~/abin
May 11, 2026

ADT308 Comprehensive Course Work β€” Full Notes

ADT308 Comprehensive Course Work β€” Full Notes

Format: 50 MCQ Γ— 1 mark | 1 hour | No negative marking Modules: ML | DSA | OS | DBMS | Data Science


MODULE 1 β€” Machine Learning

1.1 ML Categories

  • Supervised β€” labelled training data. Examples: classification, regression, earthquake prediction (seismic data β†’ next quake).
  • Unsupervised β€” finds hidden structure in unlabelled data.
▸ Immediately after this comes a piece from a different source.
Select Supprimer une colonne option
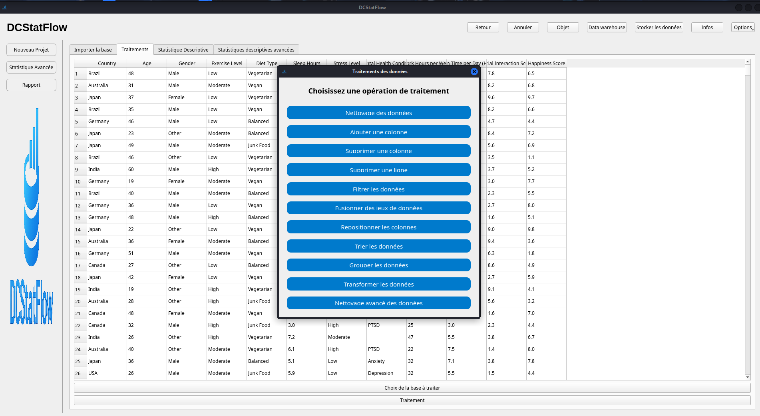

Examples: clustering, PCA.
  • Reinforcement Learning β€” agent learns via reward/penalty.
  • 3 types of ML techniques (Q1 JAN24 answer).

1.2 ML Models

  • Predictive β€” output involves target variable.
  • Descriptive β€” pattern discovery, no target.
  • ML = AI subset of algorithms that improve performance at a task over time with experience (All of the above).

1.3 Feature Types

  • Nominal β€” names, no order (red, blue).
  • Ordinal β€” ordered grades (A, B, C, D, E, F) ← grade example.
  • Categorical β€” discrete categories.
  • Boolean β€” true/false.

1.4 Training Modes

  • Batch / Offline learning β€” entire dataset trained at once (both a and b).
  • Online learning β€” incremental updates.

1.5 Metrics

  • Accuracy = correct predictions / total predictions.
  • Precision = TP / (TP + FP) β€” ratio of correct positives to predicted positives.
  • Recall = TP / (TP + FN).
  • F1 = harmonic mean of precision and recall.
  • Confusion Matrix β€” table comparing predicted vs actual labels.
  • Residual = Observed βˆ’ Predicted.
  • ROC curve β€” TPR vs FPR.

1.6 Algorithms

Algorithm Type Key Fact
Linear Regression Supervised regression Minimize least square error; line of best fit; Y = b0 + b1X + Ξ΅
Logistic Regression Supervised classification Discriminative
NaΓ―ve Bayes Supervised Generative model; popular for text; works with missing features by integrating posteriors
SVM Supervised Solves convex optimization; depends on kernel selection + kernel params + soft margin (All)
Decision Tree Supervised Uses Gini index (purity of nodes); prone to overfitting
Random Forest Supervised ensemble Bagging-based; high complexity, time-consuming
KNN Supervised Lazy / instance-based / non-parametric learner
K-means Unsupervised Heuristic = Lloyd’s algorithm; uses Euclidean distance; fails on outliers, varied densities, non-convex shapes
Hierarchical (Agglomerative) Unsupervised Produces dendrogram (tree showing closeness)
DBSCAN Unsupervised Density-based; outlier detection
PCA Unsupervised Dimensionality reduction
Apriori Association Finds frequent itemsets

1.7 Important Concepts

  • Bayes’ theorem: P(H|E) = P(E|H)Β·P(H) / P(E)
  • SVM kernel trick = implicitly map data to higher-dimensional space.
  • Soft margin SVM allows misclassifications; hard margin does not.
  • Bias-Variance tradeoff = model complexity vs generalization ability.
  • Regularization = reduces model complexity (avoid overfitting).
  • Cross-validation = assess generalization on independent data.
  • LOOCV issue = high variance.
  • Pre-processing order: Normalize β†’ PCA β†’ normalize PCA output β†’ training.
  • Gradient = 0 at extrema (min/max of function).
  • Ensemble learning = train multiple models, combine predictions.
  • AdaBoost = assigns weights to base models by performance.
  • Boosting = decreases bias + variance, 2-class classifier.
  • Vanishing gradient fix = ReLU activation / Batch normalization.
  • Inference engines = forward + backward chaining.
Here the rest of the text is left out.